A major goal of e-science is to
enable the
best use of existing data sources for scientific investigation and to
maximise
re-use. The diversity of formats of
data sources and of visualization systems has led to special purpose
and
project-specific solutions. Although there are mature previous
initiatives to produce self-describing datasets (HDF5 and netCDF),
these have
not led to universal acceptance and future work on data representation
already
uses and will continue to use application-oriented data initiatives
based on
XML. E-science virtual organisations
(VOs) in the future are likely to be loosely coupled groups of
investigators
who will bring diverse knowledge of data sources and tools to a
collaborative
investigation.

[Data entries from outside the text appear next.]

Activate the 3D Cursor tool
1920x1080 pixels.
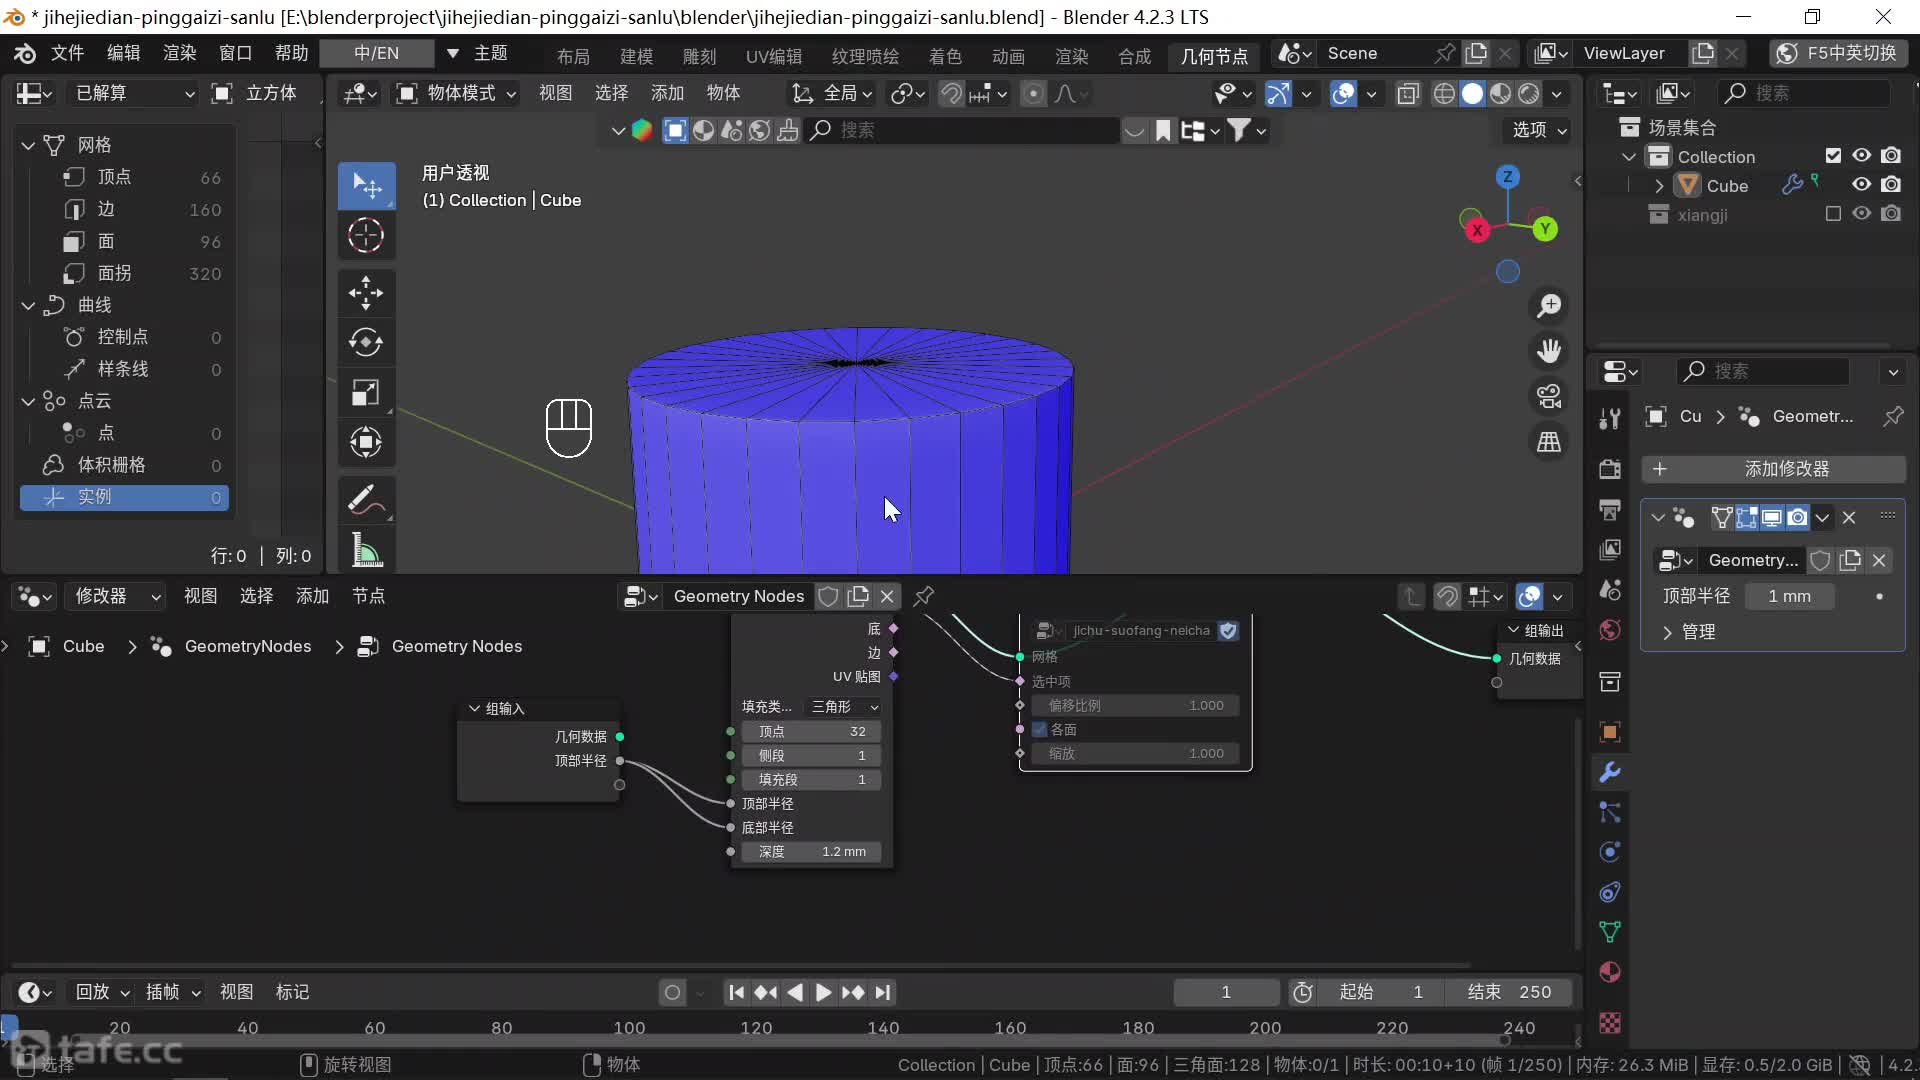366,236
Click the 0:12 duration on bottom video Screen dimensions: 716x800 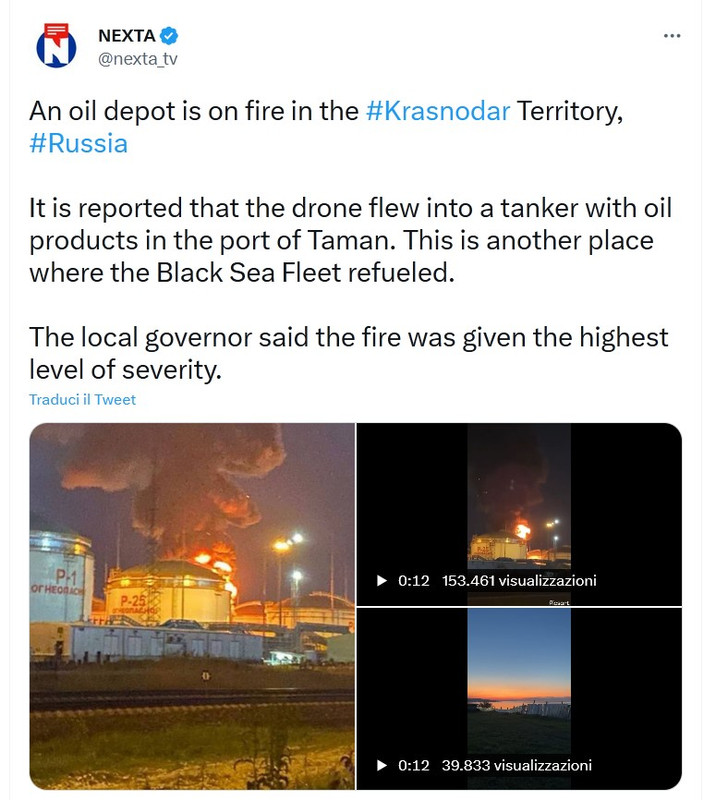point(413,765)
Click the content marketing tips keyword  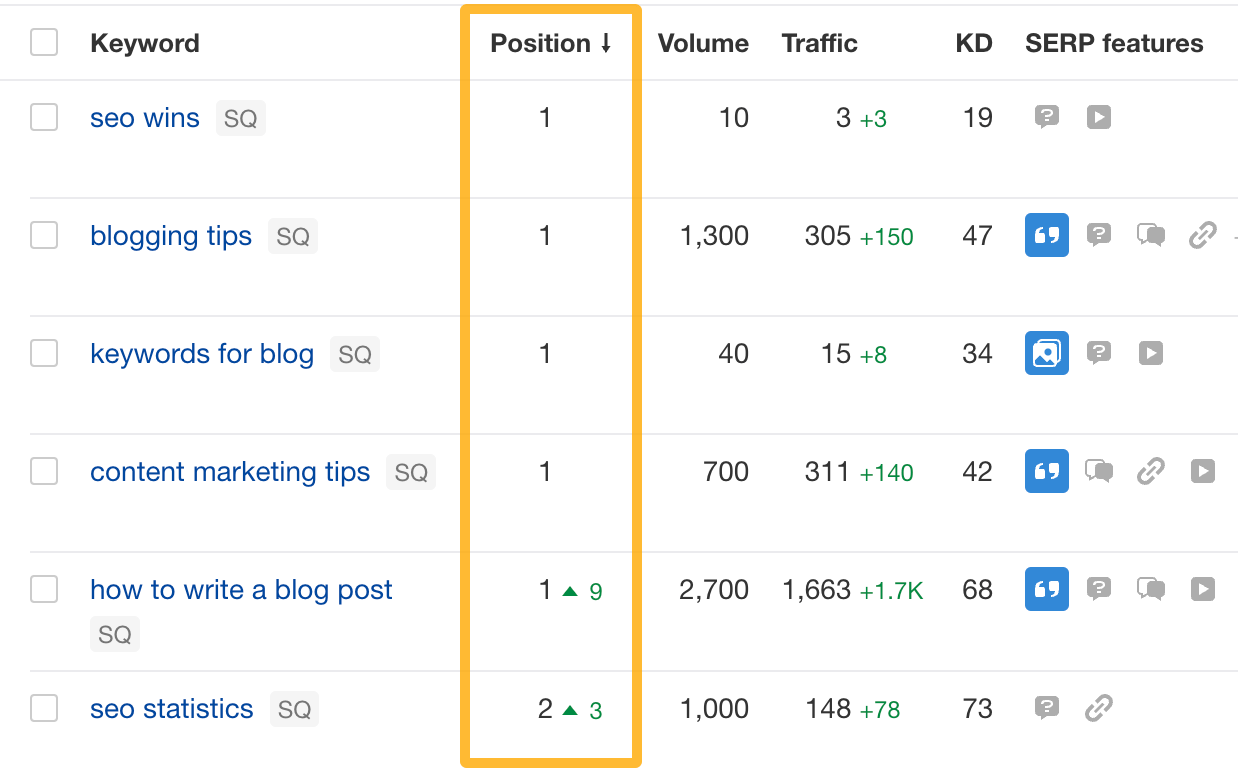230,471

Thus a solution is
needed to convert an N*M problem to an N+M one and to provide a
framework for
conversion based on descriptions provided previously by an expert in a
data
source and an expert in a visualization system.
A solution that has been
investigated is
not to convert all the data to a standardised intermediate language,
but to use
a descriptive approach, based on XML to describe data source and the
capabilities of a visualization system (or indeed more generally of a
data
analysis or data mining system).
Although still at an early stage, this has the potential to make
new
matches between data format and visualization system.
It is notable that the descriptive approach
is also being taken by such initiatives as BinX for binary data and
DFDL a GGF
initiative for describing datasets. This
study was presented at the AHM 04 meeting.